TASK DATA:
-------------------------

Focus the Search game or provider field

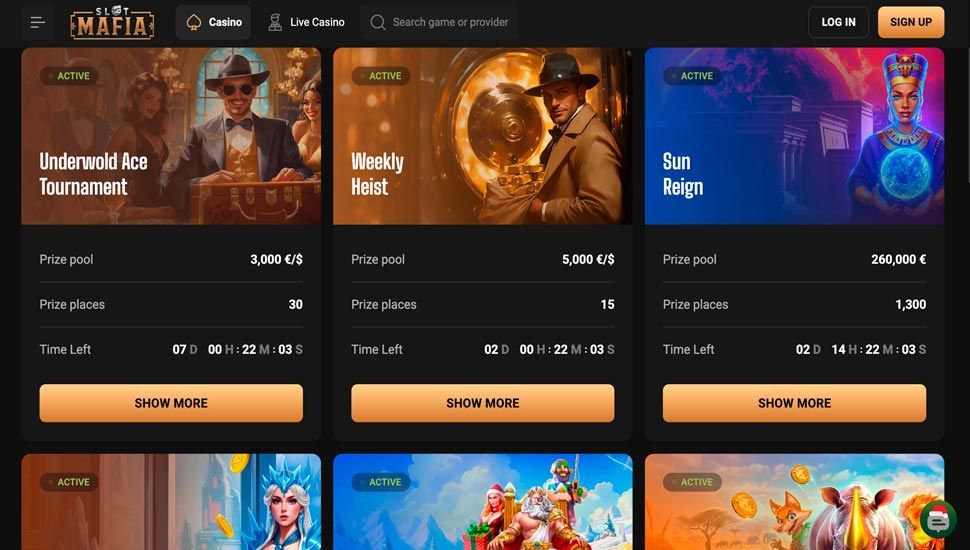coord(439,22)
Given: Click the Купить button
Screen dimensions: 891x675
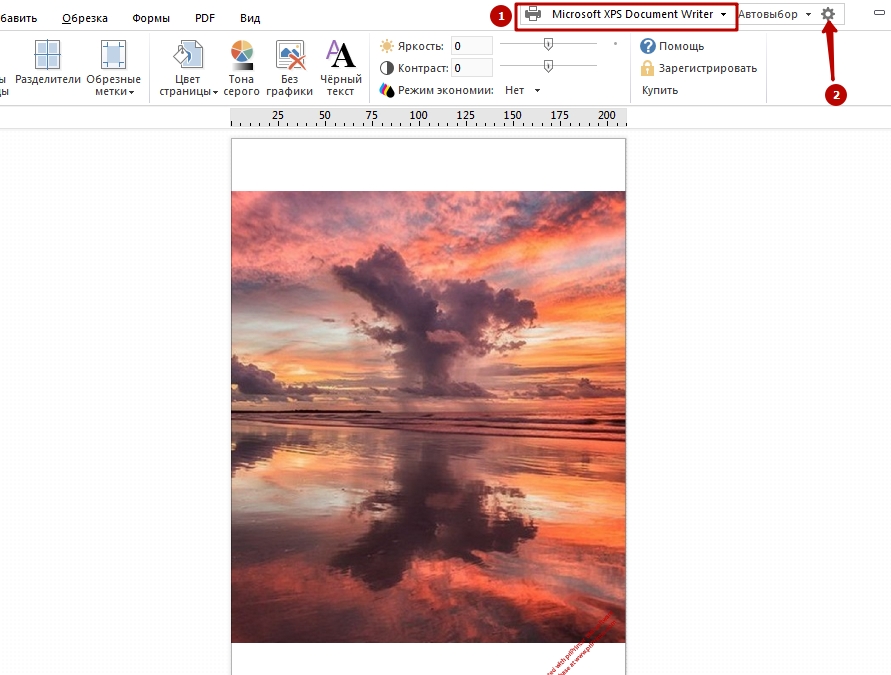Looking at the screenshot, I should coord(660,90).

-------------------------

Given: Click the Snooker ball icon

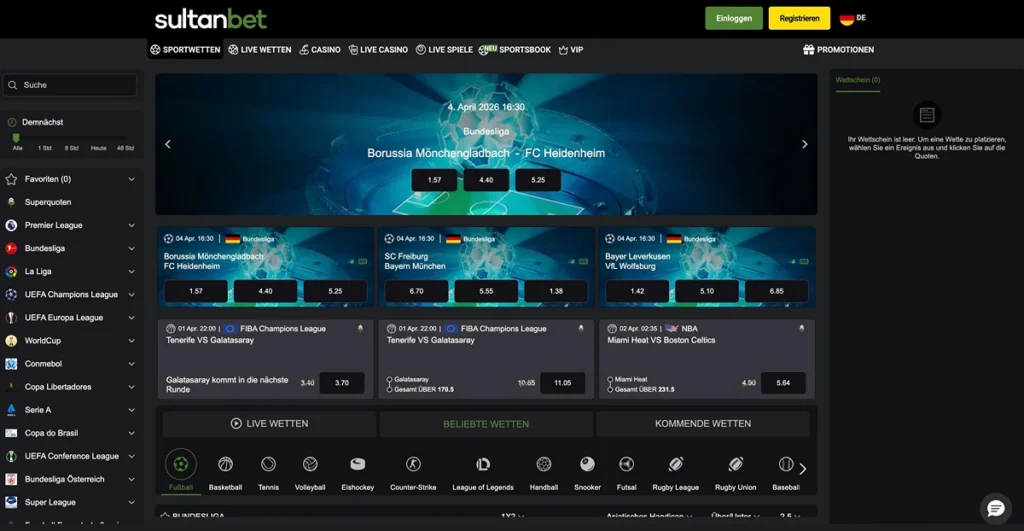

-------------------------

TASK OBJECTIVE: When the word "Given" shows up in a line of the entries, pull that line out.

TASK ANSWER:
Given: Click the Купить button
Given: Click the Snooker ball icon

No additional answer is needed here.